Definitions

from The American Heritage® Dictionary of the English Language, 5th Edition.

  • adjective Of or relating to the body. synonym: bodily.
  • adjective Having a physiological basis or origin.
  • adjective Involving sexual interest or activity.
  • adjective Involving or characterized by vigorous or forceful bodily activity.
  • adjective Slang Involving or characterized by violence.
  • adjective Of or relating to material things.
  • adjective Of or relating to matter and energy or the sciences dealing with them, especially physics.
  • noun A physical examination.

from The Century Dictionary.

  • Pertaining to physics or natural philosophy: as, physical science;, physical law.
  • Of or pertaining to material nature; in accordance with the laws of nature; relating to what is material and perceived by the senses; specifically, pertaining to the material part or structure of an organized being, as opposed to what is mental or moral; material; bodily: as, physical force; physical strength.
  • External; obvious to the senses; cognizable through a bodily or material organization: as, the physical characters of a mineral: opposed to chemical. See mechanical
  • Of or pertaining to physic, or the art of curing disease or preserving health, or one who professes or practises this art; of or pertaining to a physician.
  • In need of physic or of a physician; sick; ill.
  • Of or pertaining to the drugs or medicines used in the healing art; of use in curing disease or in preserving health; medicinal; remedial.
  • Purgative; cathartic.
  • Synonyms Corporal, Corporeal, etc. See bodily.
  • Chemical, etc. See mechanical.

from the GNU version of the Collaborative International Dictionary of English.

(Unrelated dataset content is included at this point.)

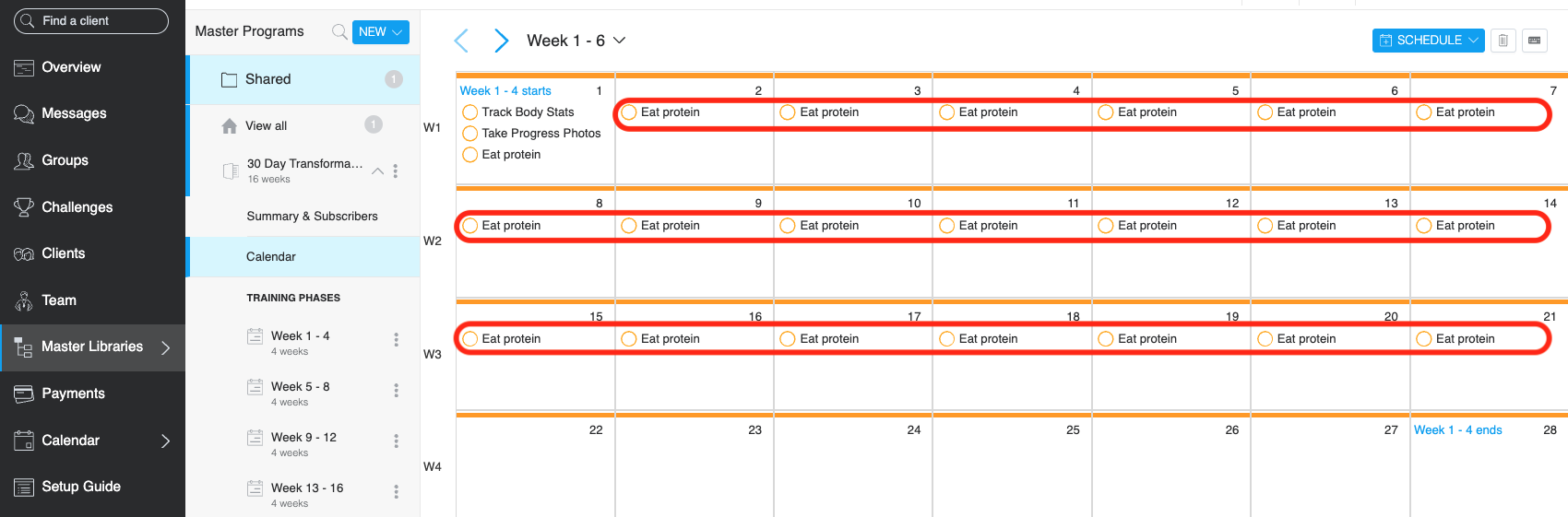Tick Eat protein circle on day 8

470,226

  • adjective Of or pertaining to nature (as including all created existences); in accordance with the laws of nature; also, of or relating to natural or material things, or to the bodily structure, as opposed to things mental, moral, spiritual, or imaginary; material; natural
  • adjective Of or pertaining to physics, or natural philosophy; treating of, or relating to, the causes and connections of natural phenomena
  • adjective Perceptible through a bodily or material organization; cognizable by the senses; external.
  • adjective obsolete Of or pertaining to physic, or the art of medicine; medicinal; curative; healing; also, cathartic; purgative.
  • adjective that part of astronomy which treats of the causes of the celestial motions; specifically, that which treats of the motions resulting from universal gravitation.
  • adjective training of the bodily organs and powers with a view to the promotion of health and vigor.
  • adjective (Med.) an examination of the bodily condition of a person.
  • adjective See under Geography.
  • adjective an indefinitely small portion of matter; a point conceived as being without extension, yet having physical properties, as weight, inertia, momentum, etc.; a material point.
  • adjective (Med.) the objective signs of the bodily state afforded by a physical examination.

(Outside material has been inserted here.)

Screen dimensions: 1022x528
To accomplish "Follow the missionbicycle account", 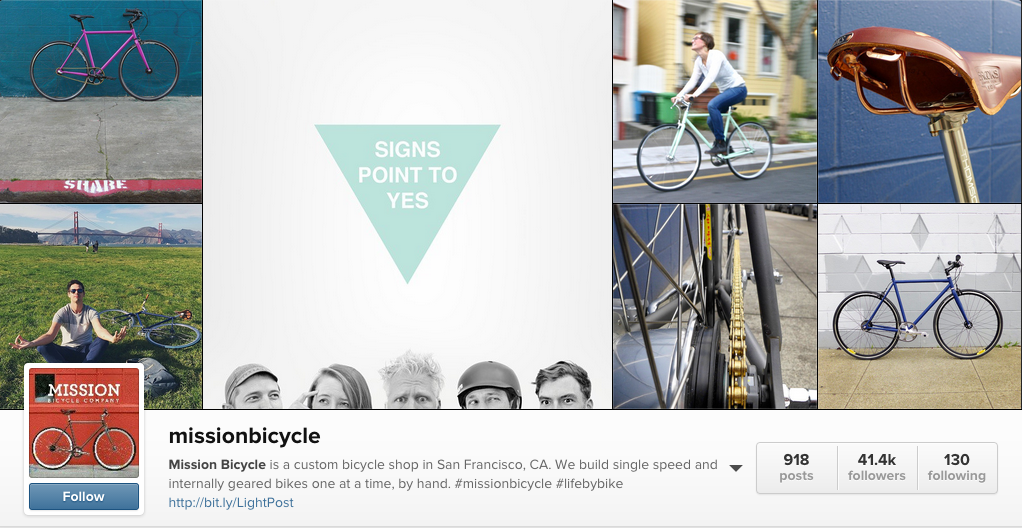I will click(x=84, y=497).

from Wiktionary, Creative Commons Attribution/Share-Alike License.

  • adjective Having to do with the body.
  • adjective Having to do with the material world.
  • adjective Involving bodily force.
  • adjective Having to do with physics.
  • noun Physical examination.

from WordNet 3.0 Copyright 2006 by Princeton University. All rights reserved.

  • adjective according with material things or natural laws (other than those peculiar to living matter)
  • adjective characterized by energetic bodily activity
  • adjective concerned with material things
  • adjective relating to the sciences dealing with matter and energy; especially physics
  • adjective having substance or material existence; perceptible to the senses
  • adjective involving the body as distinguished from the mind or spirit
  • adjective impelled by physical force especially against resistance

Etymologies

from The American Heritage® Dictionary of the English Language, 4th Edition

[Middle English phisical, medical, from Medieval Latin physicālis, from Latin physica, physics; see physics.]